> [Exercise objective]:
Find the line with "ミニ骨壷|パステル|ホワイト(真鍮製)（日本製） (21, 2090)" in the records below. Copy it and every line after it, up to and including the line with "手元供養に関する情報をもっと知る (67, 1786)".

------------------------------------------------------------

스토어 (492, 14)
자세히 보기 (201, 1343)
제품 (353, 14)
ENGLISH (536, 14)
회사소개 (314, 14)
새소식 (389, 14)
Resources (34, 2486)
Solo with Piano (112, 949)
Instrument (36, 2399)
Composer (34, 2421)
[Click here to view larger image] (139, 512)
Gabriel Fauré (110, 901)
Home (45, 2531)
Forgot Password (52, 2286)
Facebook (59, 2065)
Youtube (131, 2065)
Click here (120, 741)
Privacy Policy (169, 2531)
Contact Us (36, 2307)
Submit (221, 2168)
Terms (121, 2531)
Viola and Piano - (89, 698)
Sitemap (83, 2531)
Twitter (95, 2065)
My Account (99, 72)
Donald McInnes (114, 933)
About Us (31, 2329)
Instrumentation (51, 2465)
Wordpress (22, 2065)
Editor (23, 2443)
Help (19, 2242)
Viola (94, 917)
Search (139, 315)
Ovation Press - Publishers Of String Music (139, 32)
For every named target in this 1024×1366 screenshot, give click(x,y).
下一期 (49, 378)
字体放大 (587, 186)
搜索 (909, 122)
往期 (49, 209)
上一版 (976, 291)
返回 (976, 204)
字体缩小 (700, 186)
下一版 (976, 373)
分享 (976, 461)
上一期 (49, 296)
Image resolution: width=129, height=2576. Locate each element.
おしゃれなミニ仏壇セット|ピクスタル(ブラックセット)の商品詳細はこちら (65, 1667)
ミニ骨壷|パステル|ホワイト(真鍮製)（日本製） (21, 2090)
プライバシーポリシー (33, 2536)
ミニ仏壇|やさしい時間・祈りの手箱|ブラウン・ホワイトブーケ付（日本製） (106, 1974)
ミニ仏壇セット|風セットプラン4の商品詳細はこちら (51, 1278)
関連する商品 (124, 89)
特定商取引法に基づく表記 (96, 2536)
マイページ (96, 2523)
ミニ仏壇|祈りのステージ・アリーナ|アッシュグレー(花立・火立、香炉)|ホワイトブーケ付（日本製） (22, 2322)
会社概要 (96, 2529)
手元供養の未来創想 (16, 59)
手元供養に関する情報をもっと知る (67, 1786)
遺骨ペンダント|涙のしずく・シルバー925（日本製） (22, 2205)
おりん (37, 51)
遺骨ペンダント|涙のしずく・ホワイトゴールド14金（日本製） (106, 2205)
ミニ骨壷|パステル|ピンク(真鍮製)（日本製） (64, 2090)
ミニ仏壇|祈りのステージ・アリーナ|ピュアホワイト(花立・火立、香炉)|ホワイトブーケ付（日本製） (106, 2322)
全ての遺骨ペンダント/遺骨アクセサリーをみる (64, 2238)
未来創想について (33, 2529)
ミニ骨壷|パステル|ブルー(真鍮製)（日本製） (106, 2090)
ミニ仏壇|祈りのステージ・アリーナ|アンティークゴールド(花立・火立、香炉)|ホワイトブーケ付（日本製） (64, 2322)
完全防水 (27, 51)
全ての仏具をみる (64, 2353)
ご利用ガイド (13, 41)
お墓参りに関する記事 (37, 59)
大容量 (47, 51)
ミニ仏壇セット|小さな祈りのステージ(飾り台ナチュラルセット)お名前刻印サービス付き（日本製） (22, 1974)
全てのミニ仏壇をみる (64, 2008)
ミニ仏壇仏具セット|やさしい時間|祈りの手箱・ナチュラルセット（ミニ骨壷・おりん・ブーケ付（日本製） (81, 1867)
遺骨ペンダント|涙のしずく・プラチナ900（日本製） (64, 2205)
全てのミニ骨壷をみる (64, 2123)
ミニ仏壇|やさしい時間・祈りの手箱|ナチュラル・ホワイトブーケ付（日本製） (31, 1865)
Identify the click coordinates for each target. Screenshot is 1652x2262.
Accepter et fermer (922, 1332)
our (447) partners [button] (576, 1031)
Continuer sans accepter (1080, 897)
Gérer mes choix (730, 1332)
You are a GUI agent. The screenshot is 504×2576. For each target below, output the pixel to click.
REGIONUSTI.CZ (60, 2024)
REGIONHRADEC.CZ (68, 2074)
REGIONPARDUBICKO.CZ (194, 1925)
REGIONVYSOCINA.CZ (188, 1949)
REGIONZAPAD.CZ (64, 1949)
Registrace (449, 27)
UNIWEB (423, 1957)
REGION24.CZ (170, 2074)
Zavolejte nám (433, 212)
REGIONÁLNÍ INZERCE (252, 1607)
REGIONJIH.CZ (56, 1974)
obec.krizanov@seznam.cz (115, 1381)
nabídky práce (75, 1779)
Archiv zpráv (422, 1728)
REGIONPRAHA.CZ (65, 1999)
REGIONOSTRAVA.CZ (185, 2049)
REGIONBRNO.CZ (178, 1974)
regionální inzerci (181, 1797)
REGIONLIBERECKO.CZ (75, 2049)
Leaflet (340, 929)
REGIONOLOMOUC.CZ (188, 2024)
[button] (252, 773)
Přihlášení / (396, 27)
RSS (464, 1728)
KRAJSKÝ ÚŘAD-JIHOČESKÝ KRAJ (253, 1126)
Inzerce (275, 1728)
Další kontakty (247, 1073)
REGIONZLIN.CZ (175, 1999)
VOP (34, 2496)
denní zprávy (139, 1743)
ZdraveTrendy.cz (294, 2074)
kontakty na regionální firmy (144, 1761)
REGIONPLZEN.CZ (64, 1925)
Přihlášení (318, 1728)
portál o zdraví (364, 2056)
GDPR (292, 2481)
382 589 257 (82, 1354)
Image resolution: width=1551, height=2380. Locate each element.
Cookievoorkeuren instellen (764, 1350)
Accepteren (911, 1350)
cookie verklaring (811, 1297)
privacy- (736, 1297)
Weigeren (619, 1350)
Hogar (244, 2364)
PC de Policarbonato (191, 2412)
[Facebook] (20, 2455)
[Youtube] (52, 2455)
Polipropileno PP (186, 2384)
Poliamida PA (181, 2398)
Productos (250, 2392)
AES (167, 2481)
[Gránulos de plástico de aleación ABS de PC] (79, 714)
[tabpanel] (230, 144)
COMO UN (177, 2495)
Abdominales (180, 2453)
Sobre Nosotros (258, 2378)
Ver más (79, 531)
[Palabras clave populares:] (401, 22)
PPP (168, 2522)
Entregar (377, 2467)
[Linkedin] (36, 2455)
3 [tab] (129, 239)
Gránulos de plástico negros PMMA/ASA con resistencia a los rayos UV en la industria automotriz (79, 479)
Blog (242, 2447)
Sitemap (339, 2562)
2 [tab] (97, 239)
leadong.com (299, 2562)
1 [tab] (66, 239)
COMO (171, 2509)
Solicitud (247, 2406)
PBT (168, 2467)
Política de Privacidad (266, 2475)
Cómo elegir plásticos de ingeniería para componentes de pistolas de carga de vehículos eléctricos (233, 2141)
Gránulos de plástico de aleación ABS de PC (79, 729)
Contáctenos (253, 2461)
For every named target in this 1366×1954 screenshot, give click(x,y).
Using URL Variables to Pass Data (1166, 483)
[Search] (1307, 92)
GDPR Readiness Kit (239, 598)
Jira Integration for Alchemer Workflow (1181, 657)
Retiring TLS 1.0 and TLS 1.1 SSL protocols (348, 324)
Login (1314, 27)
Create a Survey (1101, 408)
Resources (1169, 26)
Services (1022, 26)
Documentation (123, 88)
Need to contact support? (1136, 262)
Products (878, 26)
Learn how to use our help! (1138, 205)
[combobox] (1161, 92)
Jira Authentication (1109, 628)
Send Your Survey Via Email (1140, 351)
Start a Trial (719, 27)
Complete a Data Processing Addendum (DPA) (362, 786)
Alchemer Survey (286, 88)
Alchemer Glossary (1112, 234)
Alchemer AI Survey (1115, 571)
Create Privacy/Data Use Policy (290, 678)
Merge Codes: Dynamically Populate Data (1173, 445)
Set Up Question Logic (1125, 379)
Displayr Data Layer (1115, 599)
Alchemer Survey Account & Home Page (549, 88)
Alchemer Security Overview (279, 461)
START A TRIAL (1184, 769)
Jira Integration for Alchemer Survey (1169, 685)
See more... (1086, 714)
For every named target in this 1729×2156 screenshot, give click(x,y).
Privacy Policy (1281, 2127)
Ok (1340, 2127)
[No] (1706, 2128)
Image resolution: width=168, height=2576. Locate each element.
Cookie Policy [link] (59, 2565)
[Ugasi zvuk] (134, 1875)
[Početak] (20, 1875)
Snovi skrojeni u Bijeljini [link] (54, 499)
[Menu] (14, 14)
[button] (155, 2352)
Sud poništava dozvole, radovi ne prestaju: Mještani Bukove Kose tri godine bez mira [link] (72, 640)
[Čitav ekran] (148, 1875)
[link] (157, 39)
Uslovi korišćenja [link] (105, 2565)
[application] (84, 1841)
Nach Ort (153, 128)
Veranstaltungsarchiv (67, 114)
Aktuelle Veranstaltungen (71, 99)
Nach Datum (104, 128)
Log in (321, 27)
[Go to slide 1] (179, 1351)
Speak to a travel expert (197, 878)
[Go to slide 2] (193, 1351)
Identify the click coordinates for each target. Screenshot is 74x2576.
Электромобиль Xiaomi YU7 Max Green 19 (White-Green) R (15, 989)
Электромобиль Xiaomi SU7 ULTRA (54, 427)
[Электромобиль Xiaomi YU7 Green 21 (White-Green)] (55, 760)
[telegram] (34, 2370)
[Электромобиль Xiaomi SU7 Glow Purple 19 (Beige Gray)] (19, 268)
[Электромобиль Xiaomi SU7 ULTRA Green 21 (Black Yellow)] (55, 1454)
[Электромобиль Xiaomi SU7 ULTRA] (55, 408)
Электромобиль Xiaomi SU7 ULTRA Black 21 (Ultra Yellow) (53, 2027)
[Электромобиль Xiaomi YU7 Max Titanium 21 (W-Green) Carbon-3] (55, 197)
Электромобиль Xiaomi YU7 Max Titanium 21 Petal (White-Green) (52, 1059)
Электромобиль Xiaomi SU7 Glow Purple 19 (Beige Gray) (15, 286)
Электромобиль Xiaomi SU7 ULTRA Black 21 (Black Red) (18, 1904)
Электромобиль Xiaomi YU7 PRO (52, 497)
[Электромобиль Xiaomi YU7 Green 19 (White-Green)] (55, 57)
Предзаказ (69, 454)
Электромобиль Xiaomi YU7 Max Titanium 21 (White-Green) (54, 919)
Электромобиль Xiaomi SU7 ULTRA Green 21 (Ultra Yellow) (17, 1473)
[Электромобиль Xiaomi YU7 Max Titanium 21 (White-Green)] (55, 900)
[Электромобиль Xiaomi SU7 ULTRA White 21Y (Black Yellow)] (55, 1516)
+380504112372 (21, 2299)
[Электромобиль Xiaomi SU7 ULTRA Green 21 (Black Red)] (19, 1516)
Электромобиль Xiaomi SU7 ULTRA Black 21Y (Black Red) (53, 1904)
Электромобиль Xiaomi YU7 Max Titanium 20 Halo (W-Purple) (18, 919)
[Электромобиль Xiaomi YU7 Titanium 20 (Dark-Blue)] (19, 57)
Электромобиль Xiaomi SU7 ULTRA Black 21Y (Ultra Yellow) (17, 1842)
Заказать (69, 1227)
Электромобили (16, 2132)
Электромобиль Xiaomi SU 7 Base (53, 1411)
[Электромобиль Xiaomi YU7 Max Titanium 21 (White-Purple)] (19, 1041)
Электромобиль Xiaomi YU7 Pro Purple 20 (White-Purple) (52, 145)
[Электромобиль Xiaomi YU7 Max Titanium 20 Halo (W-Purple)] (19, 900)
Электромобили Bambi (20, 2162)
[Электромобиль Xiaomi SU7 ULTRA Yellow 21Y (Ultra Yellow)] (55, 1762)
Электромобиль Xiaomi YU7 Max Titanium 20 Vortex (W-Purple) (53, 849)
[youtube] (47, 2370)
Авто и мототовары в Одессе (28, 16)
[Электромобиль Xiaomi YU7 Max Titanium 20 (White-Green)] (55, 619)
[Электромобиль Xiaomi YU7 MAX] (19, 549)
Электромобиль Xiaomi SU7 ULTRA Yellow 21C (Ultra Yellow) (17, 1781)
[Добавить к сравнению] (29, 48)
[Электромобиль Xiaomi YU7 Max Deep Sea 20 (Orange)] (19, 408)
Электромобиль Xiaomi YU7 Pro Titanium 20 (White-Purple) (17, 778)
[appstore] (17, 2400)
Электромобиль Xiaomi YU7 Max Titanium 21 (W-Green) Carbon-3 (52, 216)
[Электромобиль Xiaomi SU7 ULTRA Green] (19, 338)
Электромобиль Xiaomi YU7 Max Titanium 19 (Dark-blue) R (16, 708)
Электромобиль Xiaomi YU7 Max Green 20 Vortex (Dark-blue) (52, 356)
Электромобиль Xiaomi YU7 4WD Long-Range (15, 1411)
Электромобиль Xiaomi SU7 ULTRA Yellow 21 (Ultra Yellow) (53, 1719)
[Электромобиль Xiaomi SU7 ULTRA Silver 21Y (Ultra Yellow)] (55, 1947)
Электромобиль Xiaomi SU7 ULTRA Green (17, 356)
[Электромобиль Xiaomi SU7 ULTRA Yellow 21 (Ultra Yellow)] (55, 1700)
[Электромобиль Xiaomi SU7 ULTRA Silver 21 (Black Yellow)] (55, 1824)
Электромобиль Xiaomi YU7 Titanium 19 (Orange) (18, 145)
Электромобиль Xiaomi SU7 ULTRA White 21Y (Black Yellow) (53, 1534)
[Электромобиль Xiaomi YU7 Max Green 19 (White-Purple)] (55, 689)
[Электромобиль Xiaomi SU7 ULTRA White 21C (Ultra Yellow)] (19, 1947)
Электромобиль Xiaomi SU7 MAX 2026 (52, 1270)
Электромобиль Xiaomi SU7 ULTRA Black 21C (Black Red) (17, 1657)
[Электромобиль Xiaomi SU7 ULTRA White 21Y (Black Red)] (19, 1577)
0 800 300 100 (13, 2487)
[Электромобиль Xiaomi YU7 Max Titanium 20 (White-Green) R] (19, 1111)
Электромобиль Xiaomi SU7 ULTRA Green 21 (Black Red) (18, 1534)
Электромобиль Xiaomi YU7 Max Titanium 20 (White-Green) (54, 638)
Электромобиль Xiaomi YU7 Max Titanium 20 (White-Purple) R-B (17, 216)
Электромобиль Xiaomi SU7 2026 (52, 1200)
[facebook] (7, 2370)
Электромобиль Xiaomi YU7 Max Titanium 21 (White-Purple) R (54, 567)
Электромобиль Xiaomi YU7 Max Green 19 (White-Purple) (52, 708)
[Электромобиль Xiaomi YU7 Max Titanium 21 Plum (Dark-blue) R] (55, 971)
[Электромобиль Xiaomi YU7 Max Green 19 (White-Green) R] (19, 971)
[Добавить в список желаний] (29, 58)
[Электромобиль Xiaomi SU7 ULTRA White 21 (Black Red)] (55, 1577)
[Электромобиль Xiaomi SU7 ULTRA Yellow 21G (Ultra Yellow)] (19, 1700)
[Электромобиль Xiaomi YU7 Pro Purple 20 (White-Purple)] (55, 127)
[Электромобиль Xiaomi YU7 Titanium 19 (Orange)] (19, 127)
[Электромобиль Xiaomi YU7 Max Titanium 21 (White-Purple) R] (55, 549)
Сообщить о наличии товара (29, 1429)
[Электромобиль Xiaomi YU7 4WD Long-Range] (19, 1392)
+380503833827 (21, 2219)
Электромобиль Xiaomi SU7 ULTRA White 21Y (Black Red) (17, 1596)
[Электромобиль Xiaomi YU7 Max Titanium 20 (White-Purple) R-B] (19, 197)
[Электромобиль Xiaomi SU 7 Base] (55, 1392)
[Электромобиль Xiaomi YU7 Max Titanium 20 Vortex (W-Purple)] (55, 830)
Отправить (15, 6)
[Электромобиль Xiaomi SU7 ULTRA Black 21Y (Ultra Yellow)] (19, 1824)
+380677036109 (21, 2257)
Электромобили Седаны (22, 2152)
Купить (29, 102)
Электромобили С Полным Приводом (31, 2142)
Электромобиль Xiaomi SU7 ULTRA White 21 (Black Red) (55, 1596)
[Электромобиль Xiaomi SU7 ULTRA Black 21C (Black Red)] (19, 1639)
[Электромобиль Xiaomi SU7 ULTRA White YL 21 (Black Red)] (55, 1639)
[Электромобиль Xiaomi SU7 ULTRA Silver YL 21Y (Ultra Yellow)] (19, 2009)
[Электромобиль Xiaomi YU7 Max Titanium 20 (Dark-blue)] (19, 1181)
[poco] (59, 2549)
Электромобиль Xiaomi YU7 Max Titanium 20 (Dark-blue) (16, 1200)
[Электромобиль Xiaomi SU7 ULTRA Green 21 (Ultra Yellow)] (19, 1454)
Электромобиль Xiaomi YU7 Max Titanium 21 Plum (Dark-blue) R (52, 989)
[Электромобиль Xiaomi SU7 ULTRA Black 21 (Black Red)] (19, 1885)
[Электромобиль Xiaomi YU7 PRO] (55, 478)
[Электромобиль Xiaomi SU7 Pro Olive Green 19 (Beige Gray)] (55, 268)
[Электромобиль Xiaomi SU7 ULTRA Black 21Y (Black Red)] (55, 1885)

------------------------------------------------------------

> [Completed exercise]:
ミニ骨壷|パステル|ホワイト(真鍮製)（日本製） (21, 2090)
プライバシーポリシー (33, 2536)
ミニ仏壇|やさしい時間・祈りの手箱|ブラウン・ホワイトブーケ付（日本製） (106, 1974)
ミニ仏壇セット|風セットプラン4の商品詳細はこちら (51, 1278)
関連する商品 (124, 89)
特定商取引法に基づく表記 (96, 2536)
マイページ (96, 2523)
ミニ仏壇|祈りのステージ・アリーナ|アッシュグレー(花立・火立、香炉)|ホワイトブーケ付（日本製） (22, 2322)
会社概要 (96, 2529)
手元供養の未来創想 (16, 59)
手元供養に関する情報をもっと知る (67, 1786)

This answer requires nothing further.